▸ **Brief**: Put the lines of the entries below into a JSON list of strings, one string per line, skipping blank lines. Include only the lines from the line with "Task: Launch the Ubuntu App Center" to the line with "Action: pos(632,114)", both of those lines included.

--

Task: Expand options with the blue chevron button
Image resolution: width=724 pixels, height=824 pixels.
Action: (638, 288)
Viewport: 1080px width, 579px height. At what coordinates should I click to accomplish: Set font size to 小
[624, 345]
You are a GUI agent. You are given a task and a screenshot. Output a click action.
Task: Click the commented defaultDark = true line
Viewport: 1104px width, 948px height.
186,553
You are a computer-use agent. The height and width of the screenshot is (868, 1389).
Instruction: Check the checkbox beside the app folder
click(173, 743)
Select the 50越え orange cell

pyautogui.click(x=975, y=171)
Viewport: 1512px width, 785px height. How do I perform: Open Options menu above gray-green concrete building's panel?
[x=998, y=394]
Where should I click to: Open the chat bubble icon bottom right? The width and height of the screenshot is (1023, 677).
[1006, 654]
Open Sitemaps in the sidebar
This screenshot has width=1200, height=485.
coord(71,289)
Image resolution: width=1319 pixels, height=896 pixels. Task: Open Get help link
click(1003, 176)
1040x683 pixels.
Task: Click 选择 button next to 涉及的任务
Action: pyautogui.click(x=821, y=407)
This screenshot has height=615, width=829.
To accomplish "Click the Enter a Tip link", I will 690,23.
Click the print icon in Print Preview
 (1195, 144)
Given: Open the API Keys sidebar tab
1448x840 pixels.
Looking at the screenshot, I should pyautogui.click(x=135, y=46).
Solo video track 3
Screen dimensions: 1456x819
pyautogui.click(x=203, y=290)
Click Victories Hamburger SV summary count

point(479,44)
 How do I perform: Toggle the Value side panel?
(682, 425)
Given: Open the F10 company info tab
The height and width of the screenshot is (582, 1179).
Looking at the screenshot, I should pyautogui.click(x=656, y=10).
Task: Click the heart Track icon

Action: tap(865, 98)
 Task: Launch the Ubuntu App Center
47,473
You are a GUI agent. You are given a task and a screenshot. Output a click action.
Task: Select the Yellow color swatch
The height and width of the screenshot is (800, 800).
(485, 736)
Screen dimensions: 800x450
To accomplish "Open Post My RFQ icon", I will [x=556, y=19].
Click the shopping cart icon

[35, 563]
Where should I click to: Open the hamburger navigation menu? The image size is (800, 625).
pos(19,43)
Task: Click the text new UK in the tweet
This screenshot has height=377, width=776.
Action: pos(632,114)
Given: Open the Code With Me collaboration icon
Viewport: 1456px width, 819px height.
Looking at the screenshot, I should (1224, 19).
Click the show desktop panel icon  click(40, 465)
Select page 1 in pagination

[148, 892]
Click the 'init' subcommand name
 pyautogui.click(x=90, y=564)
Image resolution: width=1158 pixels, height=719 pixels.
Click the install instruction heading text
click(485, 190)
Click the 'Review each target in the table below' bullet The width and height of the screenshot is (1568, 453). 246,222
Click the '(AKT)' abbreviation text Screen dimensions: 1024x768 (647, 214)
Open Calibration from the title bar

--

▸ **Correct output**:
[
  " Task: Launch the Ubuntu App Center",
  "47,473",
  "You are a GUI agent. You are given a task and a screenshot. Output a click action.",
  "Task: Select the Yellow color swatch",
  "The height and width of the screenshot is (800, 800).",
  "(485, 736)",
  "Screen dimensions: 800x450",
  "To accomplish \"Open Post My RFQ icon\", I will [x=556, y=19].",
  "Click the shopping cart icon",
  "[35, 563]",
  "Where should I click to: Open the hamburger navigation menu? The image size is (800, 625).",
  "pos(19,43)",
  "Task: Click the text new UK in the tweet",
  "This screenshot has height=377, width=776.",
  "Action: pos(632,114)"
]